Another blow was struck soon afterwards. Having suffered the problems associated with the Nag Hammadi discovery, the Vatican hierarchy must, if you’ll pardon the expression, have been shitting themselves when the Dead Sea Scrolls were discovered only two years later in the caves of Qumran. What more damaging material might be found in them?
On this occasion, however, they got lucky. Father Roland de Vaux, a practising Catholic and monk, was installed as head of a team of international scholars, and technical director for subsequent excavations. At the time of his appointment, he was the director of the Dominican-sponsored Ecole Biblique et Archéologique in Jerusalem, whose Roman Catholic priests dominated work on the Scrolls. According to scholar Ahmed Osman, “the Ecole has close links with the Pontifical Biblical Commission, founded by the Vatican at the turn of the century to protect ‘God’s words’ from ‘every rash opinion’ and to endeavour to ‘safeguard the authority of the scriptures and to promote their right interpretation’ ”¹.
De Vaux was obviously, therefore, the ideal person to lead a team investigating a discovery that might challenge the very foundations of Christianity! Who knows what editing and censorship the team indulged in; they are widely suspected of doing precisely that. The scandal of my title then followed. This group, under the leadership of de Vaux, awarded itself exclusive access to the Scrolls, preventing other scholars from seeing them. Ahmed Osman, writing in 1992, said: “Despite the passage of the better part of half a century, a large amount of the contents — some scholars put it as high as 80 percent — remains unpublished and there are indications that some of the published material has been subjected to discreet censorship”¹. Scholar Robert Eisenman, quoted by Osman, “wasted a whole year in Jerusalem trying to obtain a sight of the remaining Scrolls”, and “believes that the shroud of secrecy surrounding them lies in the fact that the material they contain would give religious offence to Jews as well as Christians”¹. He wrote subsequently: “Later writers too — even modern researchers — sometimes forget the motives of their predecessors, adopting the position and point of view of the tradition or theology they are heirs to. In the recent controversy regarding the Dead Sea Scrolls, a struggle developed with just such an academic and religious élite, not only over the publication of all the documents but even more importantly — and this conflict continues at the time of writing — over their interpretation”².

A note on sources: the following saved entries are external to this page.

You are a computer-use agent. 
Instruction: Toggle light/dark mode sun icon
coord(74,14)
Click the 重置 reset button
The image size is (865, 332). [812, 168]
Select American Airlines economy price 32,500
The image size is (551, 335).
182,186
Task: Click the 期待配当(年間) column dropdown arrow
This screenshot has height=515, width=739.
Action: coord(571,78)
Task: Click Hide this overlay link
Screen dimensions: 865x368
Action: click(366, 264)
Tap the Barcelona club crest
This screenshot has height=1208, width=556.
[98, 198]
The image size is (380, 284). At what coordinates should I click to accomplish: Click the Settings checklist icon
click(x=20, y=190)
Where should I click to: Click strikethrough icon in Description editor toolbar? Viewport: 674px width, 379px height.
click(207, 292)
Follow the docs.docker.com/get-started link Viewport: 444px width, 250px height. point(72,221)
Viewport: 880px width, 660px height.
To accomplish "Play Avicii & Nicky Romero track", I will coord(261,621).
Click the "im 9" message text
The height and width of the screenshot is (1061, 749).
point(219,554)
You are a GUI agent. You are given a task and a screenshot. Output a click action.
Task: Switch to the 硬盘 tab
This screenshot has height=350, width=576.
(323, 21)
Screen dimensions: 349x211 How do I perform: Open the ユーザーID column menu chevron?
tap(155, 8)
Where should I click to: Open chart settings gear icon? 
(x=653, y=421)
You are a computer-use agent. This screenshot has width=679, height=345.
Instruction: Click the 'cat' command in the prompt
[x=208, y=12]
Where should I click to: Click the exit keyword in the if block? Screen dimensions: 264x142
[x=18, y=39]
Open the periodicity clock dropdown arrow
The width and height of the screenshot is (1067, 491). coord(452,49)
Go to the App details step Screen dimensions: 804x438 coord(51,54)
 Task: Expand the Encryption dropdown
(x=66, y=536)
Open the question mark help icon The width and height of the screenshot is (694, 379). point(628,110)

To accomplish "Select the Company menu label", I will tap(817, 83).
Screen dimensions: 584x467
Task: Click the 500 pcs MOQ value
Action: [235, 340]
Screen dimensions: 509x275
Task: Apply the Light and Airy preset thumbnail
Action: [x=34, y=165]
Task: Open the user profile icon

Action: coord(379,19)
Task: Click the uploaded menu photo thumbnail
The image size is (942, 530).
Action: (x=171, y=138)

The Scrolls then fell “under the control of the Israeli Antiquity Department (after) the fall of Jerusalem in the Six Day War of 1967”, the scholar Hershel Shanks complaining that they had been “quite unjustifiably withheld from view year after year”¹. The scandal continued when “in 1971, on Father de Vaux’s death, an extraordinary situation developed. Although he did not in any legal sense own the scrolls, he nevertheless bequeathed his rights to them to one of his colleagues, Father Pierre Benoit, another Dominican and subsequently de Vaux’s successor as head of the international team and of the Ecole Biblique. For Father Benoit actually to inherit de Vaux’s rights, privileges and prerogatives of access and control was, as a scholastic procedure, unprecedented. From a legal point of view, it was, to say the least, extremely irregular”. “Thus the Catholic scholars at the core of the international team maintained their monopoly and control, and the consensus remained unchallenged. Not until 1987, on the death of Father Benoit, were their methods to be contested”³. The same authors agree with Eisenman: “A ‘consensus’ view… was indeed to emerge, or be imposed, by the international team working under de Vaux at the Rockefeller. A rigid orthodoxy of interpretation evolved, from which any deviation was tantamount to heresy”.
What exactly was it that was so potentially explosive about the Scrolls? Osman quotes critic and author Edmund Wilson, saying that their authors were the cradle of Christianity: “Christian scholars were afraid to work on the Scrolls… He had encountered resistance to admitting ‘that the morality and mysticism of the Gospels may perfectly well be explained as the creation of several generations of Jews working by and for themselves, in their own religious tradition’ ”¹.
That is a very important suggestion, but may not be quite terminologically accurate, because the Essenes, the inhabitants of Qumran where the Scrolls were discovered, were, according to Osman (and others), “a secret Jewish sect that separated itself from the Jewish community at large and from the Jerusalem priesthood, whose beliefs and teachings they regarded as false”¹. Osman, like Wilson, uses the word ‘Jewish’, but we can only interpret this as referring to their nationality, not to their religion since, as he says, they rejected the religion of the Jewish community and priesthood. They could not therefore have been Jews in the religious sense.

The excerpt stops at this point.